> [WHAT YOU HAVE TO DO] Can you return the items word for word, from the very first line through the line that contains "(x=10, y=10)" (that line included), with the pictures left out?

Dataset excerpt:
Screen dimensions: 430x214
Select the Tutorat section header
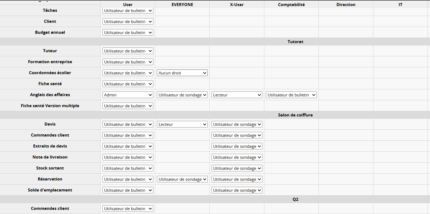pos(295,41)
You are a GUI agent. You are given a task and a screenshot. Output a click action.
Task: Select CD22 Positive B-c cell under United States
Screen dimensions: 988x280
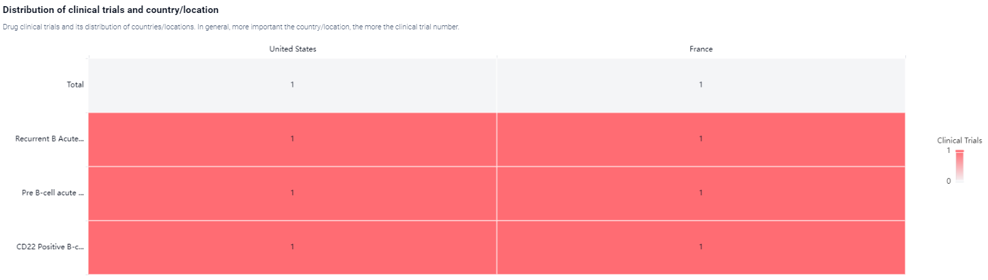coord(292,247)
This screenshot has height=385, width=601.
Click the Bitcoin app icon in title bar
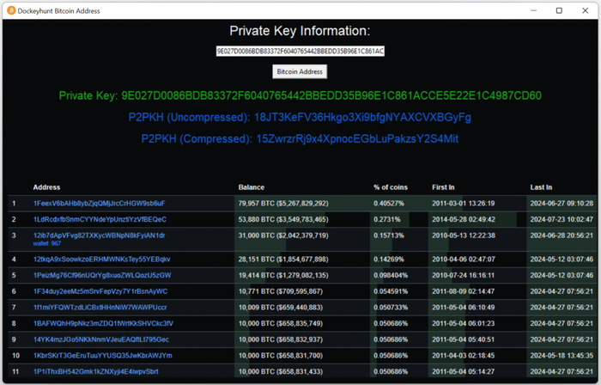(x=10, y=10)
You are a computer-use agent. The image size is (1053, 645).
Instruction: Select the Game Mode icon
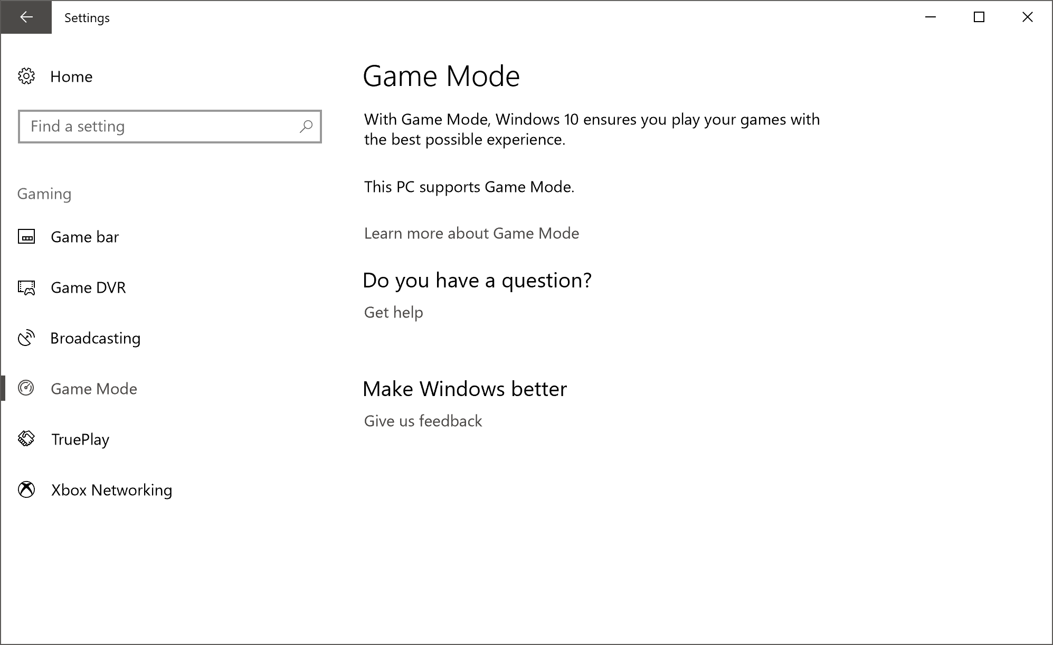(x=26, y=388)
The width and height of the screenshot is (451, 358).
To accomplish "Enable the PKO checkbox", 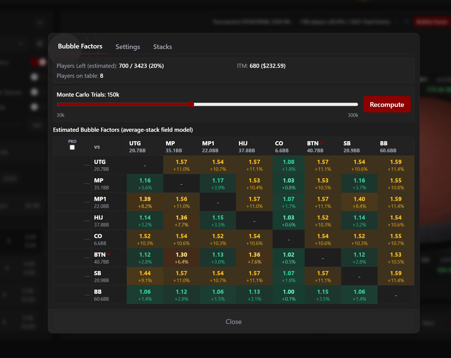I will 72,147.
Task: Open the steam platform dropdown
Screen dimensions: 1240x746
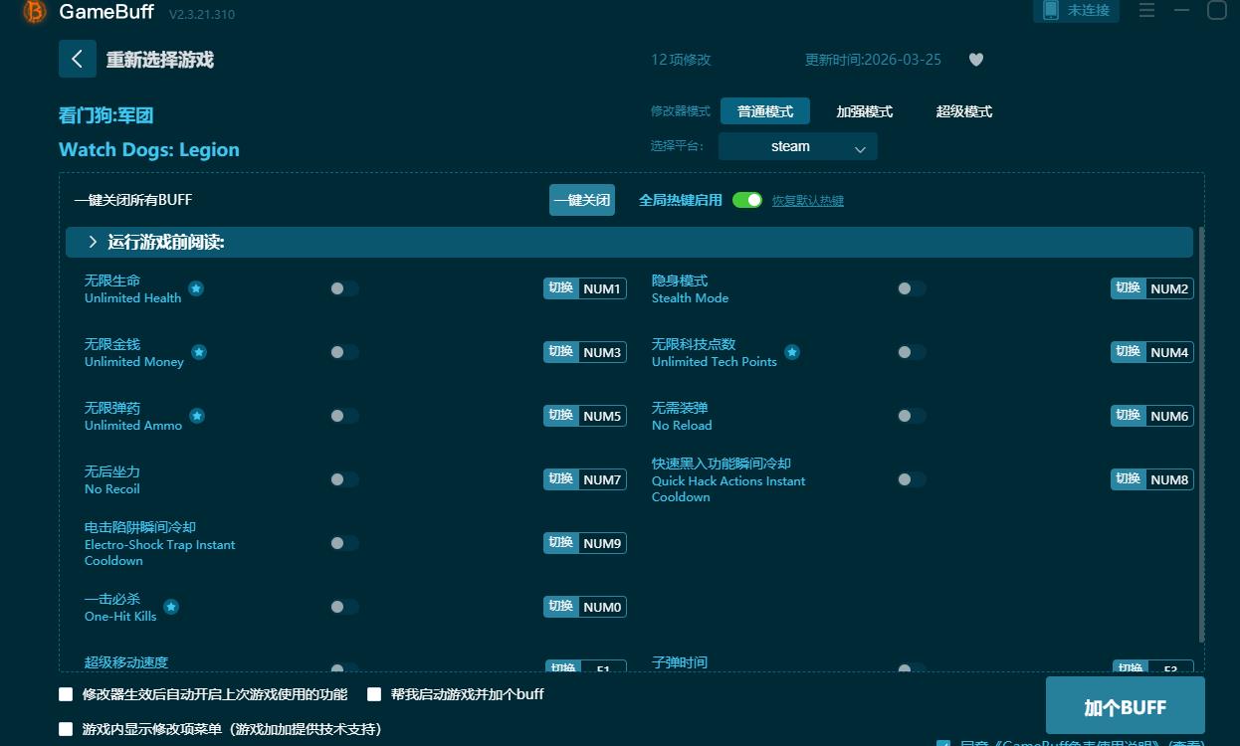Action: click(x=797, y=146)
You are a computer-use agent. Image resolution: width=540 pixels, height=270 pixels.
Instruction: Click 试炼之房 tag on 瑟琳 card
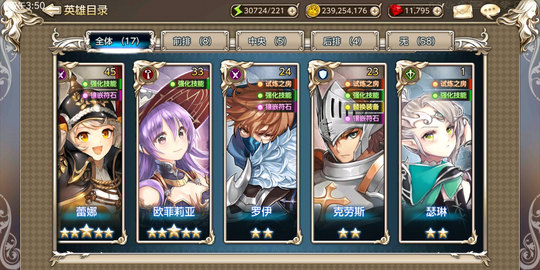click(451, 84)
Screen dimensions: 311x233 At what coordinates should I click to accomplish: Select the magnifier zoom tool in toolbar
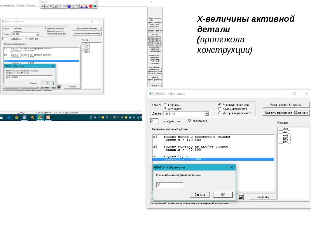tap(51, 6)
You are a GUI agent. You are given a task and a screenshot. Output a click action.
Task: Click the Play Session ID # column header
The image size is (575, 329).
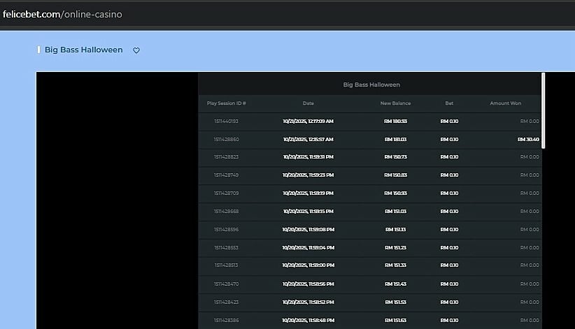coord(226,103)
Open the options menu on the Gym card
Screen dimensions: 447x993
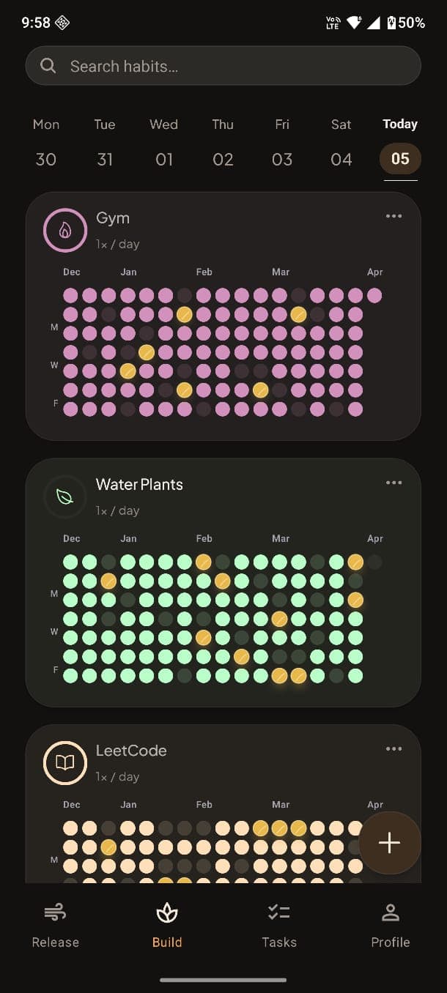tap(394, 215)
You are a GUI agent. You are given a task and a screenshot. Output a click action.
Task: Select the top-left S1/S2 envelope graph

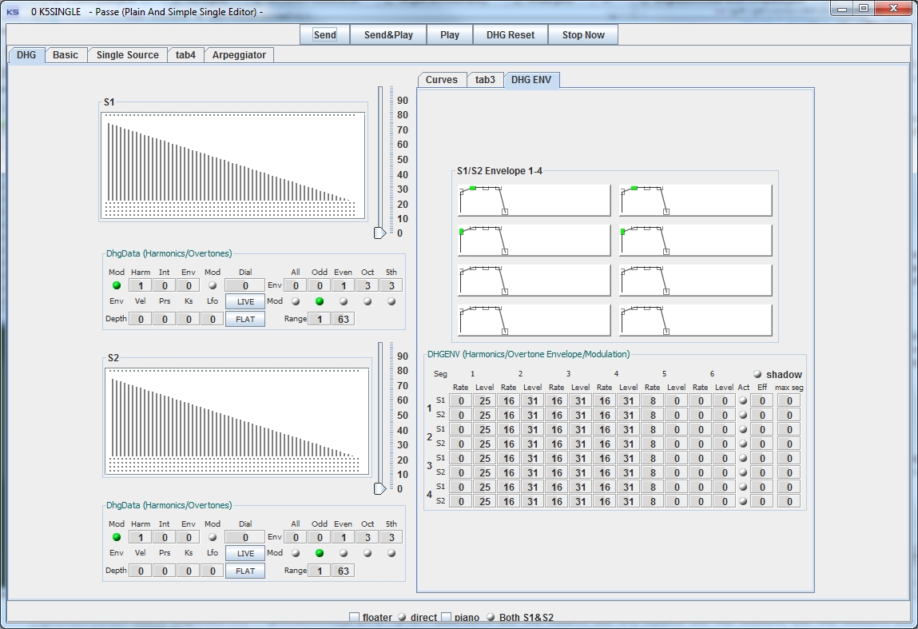tap(534, 200)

> [RESPONSE TO THIS TASK]
Screen dimensions: 430x214
Select the Tutorat section header
pos(295,41)
You are a GUI agent. You are given a task and a screenshot. Output a click action.
Task: Select CD22 Positive B-c cell under United States
Screen dimensions: 988x280
coord(292,247)
This screenshot has height=385, width=601.
Click the Bitcoin app icon in title bar
(x=10, y=10)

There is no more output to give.